> [WHAT NEEDS TO BE DONE]:
Please repeat the text below on cutting threads word for word, from "That'll be necessary" up to and including "I never checked.".

> [TEXT TO READ]:
__________

Had another shot for the craic, and the tap at least seemed to engage.
Had to press on the tap itself, as the wrench provided wasn't gripping the cutter flush.
This was why it wasn't engaging on the work, as my wee ball vice wasn't able to grip the rod.
No ability to rotate my new vice vertically,
If I really needed I could have rigged up the vice to a leg of the bench.
That'll be necessary if needing to use these thread dies, should I have another shot.

I can't fault these yet, as the stock is definitely undersized
9.2 mm at it's maximum, for a m10 thread isn't gonna cut the mustard.
I thought I'd be able to get some sort of thread all the same though,
as I've used these on old soft nails to make wee bolts, and they didn't appear to loose anything off the diameter,
It appeared to burnish the threads and possibly increase diameter, but admit I never checked.

SAM_4852.JPG


Be interesting to see if a good tap would make more pronounced sharper threads,
as you can see there's no slit in the cutter,
and made sure the tool was the right orientation, just incase I had it wrong.

__________

> [DATA EXCERPTS]:

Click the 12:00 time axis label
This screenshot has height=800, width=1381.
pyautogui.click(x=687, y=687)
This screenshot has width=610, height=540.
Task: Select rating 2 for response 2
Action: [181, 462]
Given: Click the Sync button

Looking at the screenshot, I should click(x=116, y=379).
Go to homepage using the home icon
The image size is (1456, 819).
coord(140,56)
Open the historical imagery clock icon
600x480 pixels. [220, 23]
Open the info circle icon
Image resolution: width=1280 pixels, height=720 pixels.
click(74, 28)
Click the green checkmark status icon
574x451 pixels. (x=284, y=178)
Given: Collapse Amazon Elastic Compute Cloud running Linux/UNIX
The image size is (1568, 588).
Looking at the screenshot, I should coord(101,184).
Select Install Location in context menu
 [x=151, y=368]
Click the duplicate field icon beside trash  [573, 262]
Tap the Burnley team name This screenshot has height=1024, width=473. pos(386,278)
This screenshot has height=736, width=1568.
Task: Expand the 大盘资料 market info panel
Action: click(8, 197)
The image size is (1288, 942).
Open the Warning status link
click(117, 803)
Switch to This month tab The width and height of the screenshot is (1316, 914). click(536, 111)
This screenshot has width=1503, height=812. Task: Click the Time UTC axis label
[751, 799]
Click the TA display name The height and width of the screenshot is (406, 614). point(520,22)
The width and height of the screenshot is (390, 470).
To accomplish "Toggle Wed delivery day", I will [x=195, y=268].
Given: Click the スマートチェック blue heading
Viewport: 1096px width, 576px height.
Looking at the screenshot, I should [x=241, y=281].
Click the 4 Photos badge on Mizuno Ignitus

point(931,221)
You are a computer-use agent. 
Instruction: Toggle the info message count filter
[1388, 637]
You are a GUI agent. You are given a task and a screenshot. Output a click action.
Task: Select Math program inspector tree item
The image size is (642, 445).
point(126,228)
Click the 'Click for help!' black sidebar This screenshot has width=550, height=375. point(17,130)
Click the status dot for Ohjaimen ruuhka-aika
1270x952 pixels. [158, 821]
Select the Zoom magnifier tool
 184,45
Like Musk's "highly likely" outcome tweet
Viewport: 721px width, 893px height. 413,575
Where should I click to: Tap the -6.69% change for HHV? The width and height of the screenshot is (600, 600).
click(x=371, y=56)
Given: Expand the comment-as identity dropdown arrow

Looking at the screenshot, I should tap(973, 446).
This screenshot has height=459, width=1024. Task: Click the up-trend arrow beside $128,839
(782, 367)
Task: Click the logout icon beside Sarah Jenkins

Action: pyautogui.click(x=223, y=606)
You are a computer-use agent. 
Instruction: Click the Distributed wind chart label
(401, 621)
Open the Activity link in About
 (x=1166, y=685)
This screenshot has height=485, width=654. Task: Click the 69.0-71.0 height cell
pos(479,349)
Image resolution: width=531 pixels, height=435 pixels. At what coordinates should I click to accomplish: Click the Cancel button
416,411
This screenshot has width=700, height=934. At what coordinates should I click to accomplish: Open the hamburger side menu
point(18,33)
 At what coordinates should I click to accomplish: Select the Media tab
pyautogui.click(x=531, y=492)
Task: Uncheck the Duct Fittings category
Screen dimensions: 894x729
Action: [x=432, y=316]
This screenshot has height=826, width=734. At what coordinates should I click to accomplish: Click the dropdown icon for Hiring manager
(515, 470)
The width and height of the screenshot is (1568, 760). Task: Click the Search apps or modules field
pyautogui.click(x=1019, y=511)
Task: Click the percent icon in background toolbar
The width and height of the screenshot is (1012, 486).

__________

> [WORKED SOLUTION]:
That'll be necessary if needing to use these thread dies, should I have another shot.

I can't fault these yet, as the stock is definitely undersized
9.2 mm at it's maximum, for a m10 thread isn't gonna cut the mustard.
I thought I'd be able to get some sort of thread all the same though,
as I've used these on old soft nails to make wee bolts, and they didn't appear to loose anything off the diameter,
It appeared to burnish the threads and possibly increase diameter, but admit I never checked.